Kate pushed her glasses up her nose. “I am,” she admitted.
He liked that there were no games with her, but he’d need more than that to feel better.
“Is it the lab?” he asked.
Kate exhaled slowly, and just that sound told him it was serious. “Our grant—and every penny of funding—is officially pulled.”
He froze mid-step. “Kate. I thought they were still deciding.”
“They decided.” She nudged his arm. “Walk. It’s easier to talk about terrible things when you’re in motion.”
He resumed, staying close. “And there’s no chance they’d change their mind? What happened?”
“Financial cuts. Or politics. Or both. The new review committee announced that our research isn’t a priority anymore.” She said it with the controlled tone of a scientist reporting data, but he could hear the crack beneath it. “Cornell canceled the battery lab projects. The program I’ve spent the last seven years building is now…defunct. Goodness,I hate that word.”
His heart hurt for her. Losing that lab wasn’t just a career setback. It had to feel like someone had turned off the lights in the room where she felt most like herself. She glowed when she talked about her byzantine experiments, her team of seasoned chemists, and her high hopes for a battery that would extend the life of EVs.
“I’m sorry,” he said. “That’s a real loss, Kate.”
She glanced at him, and something in her expression softened. “Thank you for calling it that. Everyone else keeps saying ‘it’ll work out’ or ‘a better project will come along.’ Which is nice but also makes me want to throw something.”
“I won’t say either of those things.”
She looked up at him. “I know I can count on you to say the right thing.”
“No pressure or anything,” he joked, making her laugh, which always made her even prettier to him.
“What about teaching?” But even as he asked it, he knew that the professorial aspect of her job was always a much lower priority than the lab work.
Her father, a law professor at the same university, had loved teaching. Kate loved academics and research, describing herself as happiest in a lab with goggles on.
“My grad students can handle everything online. I don’t need to be at Cornell right now.” She paused, looking out at the horizon. “Which is strange to say, considering I’ve needed to be at Cornell for…ever.”
He heard the ache in her voice.
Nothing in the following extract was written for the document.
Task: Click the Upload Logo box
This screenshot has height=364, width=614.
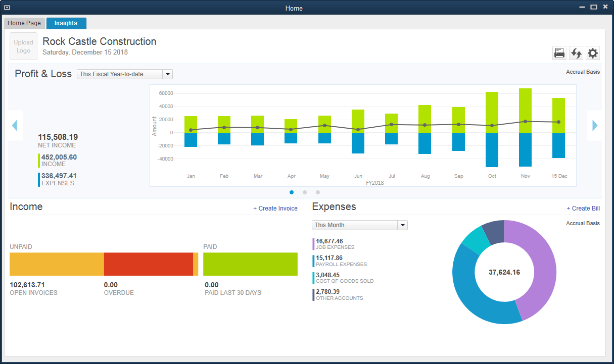Action: tap(23, 46)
She might as well have said she’d been physically unmoored from a life that had anchored her—a job that had been her plumb line after her divorce, then her father’s death.
“Does that mean you’re staying in Destin?” he asked. “Because…silver lining.”
She smiled. “I’m staying for a while,” she said. “Emma needs to be…away from Ithaca. I need to figure some things out,” she added quickly, as if she didn’t want to elaborate on Emma. “And Vivien and I decided that Tessa’s getting a real wedding before summer ends whether she likes it or not, so apparently, I have a job.”
“You and Vivien are planning that? Tessa’s the event planner.”
“She’s got Olive and a house renovation, plus a real job, so Vivien and I will handle it.” She gestured back to the Summer House. “We have a venue and a vision that, oddly enough, came from one of Viv’s old diaries.”
Laughing at that, he reached for her hand. When her fingers laced through his, the month apart compressed into nothing.
“I’m selfishly glad you’re here, even if the reason is lousy.”
“The reasonislousy,” she agreed. “But being here isn’t.”
They walked for a while, hand in hand, content and quiet.
A family with little kids worked furiously on a sandcastle near the shore, the father patiently rebuilding a turret every time the smallest child knocked it over. Kate watched them with an expression Eli couldn’t quite read.
“I’ve missed you,” she said quietly, not looking at him. “More than I expected to. More than I wanted to, honestly.”
His chest tightened at the subtext in that last admission. “You did leave in a hurry, Kate.”
“Don’t read too much into that, Eli. I knew deep down this grant review could end badly. But, yeah, you and I were moving fast and that was…scary.”